Silêncio explora a arrogância do catolicismo e o coloca em xeque sua pretensão de expandir pelo mundo a "verdade”, em uma época continuada das colonizações. Instaura em Rodrigues a trajetória de um Cristo sofredor pela humanidade, que desaprende o egoísmo ao lidar consigo mesmo, fazendo a síntese das crenças no mundo e de como a realidade se instaura pelas práticas e especificidades de cada cultura - no caso a japonesa - com o Budismo e a natureza. As doutrinas possuem seus valores e sentidos ondem nascem e possam fecundar, não podem ser impostas.
O silêncio de Deus perante os atos humanos é o silêncio de si mesmo, ao não querer enxergar e lidar com a realidade com a força e mentalidade de que cada um é fundamental para a mudança do estado das coisas. Um filme que traz uma discussão atual com personagens em outra época. Ou seja, serve para mostrar que continuamos antigos em muitos pensamentos e de como se relacionar com eles.

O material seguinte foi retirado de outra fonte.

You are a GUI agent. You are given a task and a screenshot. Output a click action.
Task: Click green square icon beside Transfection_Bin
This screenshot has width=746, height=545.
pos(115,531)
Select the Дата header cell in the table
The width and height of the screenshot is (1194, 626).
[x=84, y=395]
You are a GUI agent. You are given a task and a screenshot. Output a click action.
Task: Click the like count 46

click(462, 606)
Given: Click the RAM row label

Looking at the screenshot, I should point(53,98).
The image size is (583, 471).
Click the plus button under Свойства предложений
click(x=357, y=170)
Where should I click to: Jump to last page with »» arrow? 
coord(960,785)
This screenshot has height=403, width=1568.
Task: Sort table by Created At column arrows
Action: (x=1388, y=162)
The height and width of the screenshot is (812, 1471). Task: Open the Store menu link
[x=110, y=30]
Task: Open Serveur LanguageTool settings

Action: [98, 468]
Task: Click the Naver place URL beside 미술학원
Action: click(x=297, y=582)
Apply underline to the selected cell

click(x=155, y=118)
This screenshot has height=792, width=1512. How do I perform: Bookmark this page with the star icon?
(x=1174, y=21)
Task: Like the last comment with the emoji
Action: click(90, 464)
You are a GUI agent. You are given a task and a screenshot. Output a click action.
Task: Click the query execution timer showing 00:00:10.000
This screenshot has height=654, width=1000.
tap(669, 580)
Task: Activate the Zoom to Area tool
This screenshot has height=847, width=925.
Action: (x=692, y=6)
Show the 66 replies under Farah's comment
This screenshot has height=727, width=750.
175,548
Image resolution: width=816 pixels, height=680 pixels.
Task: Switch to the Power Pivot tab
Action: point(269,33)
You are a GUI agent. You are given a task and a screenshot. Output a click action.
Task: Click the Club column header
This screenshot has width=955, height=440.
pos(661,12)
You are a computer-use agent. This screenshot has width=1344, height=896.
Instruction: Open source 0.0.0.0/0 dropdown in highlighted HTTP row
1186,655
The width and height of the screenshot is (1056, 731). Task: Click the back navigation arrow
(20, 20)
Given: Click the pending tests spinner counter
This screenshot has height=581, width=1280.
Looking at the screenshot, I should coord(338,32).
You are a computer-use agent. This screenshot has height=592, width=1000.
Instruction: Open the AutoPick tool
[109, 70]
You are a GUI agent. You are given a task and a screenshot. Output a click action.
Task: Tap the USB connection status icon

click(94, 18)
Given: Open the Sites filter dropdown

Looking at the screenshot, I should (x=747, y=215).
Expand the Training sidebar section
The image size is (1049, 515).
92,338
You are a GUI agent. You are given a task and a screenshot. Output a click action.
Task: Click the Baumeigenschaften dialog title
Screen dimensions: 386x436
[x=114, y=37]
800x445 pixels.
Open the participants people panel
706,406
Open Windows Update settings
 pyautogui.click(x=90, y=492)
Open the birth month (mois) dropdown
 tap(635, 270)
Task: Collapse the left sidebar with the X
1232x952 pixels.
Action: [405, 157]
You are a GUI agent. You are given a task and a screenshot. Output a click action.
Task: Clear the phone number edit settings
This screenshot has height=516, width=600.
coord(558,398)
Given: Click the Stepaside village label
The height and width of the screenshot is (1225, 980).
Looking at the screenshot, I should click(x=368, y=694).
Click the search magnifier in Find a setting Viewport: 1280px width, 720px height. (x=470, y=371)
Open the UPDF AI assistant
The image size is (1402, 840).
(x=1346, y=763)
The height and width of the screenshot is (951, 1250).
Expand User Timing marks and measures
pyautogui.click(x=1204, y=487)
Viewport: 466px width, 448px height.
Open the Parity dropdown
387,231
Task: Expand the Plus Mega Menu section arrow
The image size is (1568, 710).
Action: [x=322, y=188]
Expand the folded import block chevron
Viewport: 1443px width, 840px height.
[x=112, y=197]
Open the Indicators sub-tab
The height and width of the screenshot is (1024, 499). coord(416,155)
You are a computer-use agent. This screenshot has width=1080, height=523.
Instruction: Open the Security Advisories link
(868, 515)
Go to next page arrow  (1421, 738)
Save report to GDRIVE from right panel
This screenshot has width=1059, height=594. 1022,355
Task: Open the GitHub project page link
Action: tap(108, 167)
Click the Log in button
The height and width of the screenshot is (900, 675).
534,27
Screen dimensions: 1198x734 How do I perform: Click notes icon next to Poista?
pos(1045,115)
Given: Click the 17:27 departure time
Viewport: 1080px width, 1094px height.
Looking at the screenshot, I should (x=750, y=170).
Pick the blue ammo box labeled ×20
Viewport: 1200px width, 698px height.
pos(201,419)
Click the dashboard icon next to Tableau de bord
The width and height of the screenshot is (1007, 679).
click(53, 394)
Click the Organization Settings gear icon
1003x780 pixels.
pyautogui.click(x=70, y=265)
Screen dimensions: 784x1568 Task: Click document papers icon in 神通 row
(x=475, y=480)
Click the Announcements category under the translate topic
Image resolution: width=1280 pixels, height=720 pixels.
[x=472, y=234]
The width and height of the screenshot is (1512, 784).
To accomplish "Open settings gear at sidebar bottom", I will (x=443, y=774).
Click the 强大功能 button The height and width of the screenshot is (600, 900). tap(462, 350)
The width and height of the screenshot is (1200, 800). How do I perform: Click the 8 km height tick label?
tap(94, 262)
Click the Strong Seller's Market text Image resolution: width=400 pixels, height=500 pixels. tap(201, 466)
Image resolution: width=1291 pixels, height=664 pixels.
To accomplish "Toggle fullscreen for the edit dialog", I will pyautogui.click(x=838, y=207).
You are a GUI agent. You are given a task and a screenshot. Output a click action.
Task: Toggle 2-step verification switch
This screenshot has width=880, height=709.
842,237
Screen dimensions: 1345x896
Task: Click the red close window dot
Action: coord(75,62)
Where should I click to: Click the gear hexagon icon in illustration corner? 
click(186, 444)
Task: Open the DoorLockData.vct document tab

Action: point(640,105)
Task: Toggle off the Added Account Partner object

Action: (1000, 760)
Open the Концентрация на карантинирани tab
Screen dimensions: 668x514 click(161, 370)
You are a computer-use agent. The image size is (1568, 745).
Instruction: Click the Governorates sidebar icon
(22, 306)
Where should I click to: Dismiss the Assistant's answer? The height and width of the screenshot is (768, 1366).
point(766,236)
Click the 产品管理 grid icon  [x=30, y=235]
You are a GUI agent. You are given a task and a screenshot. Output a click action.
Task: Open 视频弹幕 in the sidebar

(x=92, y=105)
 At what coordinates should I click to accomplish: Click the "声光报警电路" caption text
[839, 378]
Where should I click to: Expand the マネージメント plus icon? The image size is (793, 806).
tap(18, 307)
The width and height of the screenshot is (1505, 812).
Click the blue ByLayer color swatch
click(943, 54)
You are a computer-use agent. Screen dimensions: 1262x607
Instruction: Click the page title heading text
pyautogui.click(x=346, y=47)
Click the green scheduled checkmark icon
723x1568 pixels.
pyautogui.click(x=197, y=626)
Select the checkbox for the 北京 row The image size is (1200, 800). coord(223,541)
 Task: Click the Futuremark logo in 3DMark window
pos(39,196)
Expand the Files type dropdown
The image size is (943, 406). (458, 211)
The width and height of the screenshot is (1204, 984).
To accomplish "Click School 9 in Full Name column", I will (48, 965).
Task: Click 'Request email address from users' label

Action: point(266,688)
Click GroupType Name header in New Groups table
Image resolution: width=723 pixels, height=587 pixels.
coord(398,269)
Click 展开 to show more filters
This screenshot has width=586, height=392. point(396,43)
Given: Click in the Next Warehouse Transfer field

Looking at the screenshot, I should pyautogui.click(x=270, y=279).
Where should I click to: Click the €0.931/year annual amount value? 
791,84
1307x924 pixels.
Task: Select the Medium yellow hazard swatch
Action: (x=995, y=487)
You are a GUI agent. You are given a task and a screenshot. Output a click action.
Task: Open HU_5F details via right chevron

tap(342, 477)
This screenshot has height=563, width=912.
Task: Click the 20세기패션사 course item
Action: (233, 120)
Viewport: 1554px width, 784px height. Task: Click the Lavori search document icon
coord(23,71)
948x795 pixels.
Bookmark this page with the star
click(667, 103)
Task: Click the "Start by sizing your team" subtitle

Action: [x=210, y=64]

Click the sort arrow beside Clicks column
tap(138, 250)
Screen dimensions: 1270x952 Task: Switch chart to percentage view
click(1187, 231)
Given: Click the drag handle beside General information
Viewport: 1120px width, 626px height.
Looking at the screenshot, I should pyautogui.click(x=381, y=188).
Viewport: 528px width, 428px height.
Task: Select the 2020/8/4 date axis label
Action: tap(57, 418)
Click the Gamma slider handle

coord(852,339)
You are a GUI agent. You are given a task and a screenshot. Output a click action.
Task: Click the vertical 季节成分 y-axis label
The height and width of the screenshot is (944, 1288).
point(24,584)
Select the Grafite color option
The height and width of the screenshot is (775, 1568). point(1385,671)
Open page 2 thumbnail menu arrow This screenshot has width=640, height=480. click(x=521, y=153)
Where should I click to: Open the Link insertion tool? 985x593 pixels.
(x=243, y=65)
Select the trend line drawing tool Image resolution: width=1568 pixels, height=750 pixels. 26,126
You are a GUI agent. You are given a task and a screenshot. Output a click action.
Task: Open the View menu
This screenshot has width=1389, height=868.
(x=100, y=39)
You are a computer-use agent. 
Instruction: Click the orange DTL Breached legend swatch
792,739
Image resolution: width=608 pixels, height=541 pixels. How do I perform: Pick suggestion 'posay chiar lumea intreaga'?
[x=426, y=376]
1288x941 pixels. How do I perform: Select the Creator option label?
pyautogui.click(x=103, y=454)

O único ponto estranho do filme é em relação à língua pela qual as personagens se comunicam e praticam orações. Padres portugueses que falam em inglês (o que seria o português) e pouco de japonês no próprio Japão, pois os japoneses conseguem falar um pouco de inglês e entendê-los, e as orações em latim feitas pelos padres com sotaque de quem fala inglês. O cinema pode ter suas liberdades em relação às línguas e os contextos em que se passam as histórias, inglês na Roma e Grécia antigas, por exemplo. Esta questão fica um pouco truncada, merecia mais esmero, mas não tira a grandiosidade e o poder de discussão e provocação do filme.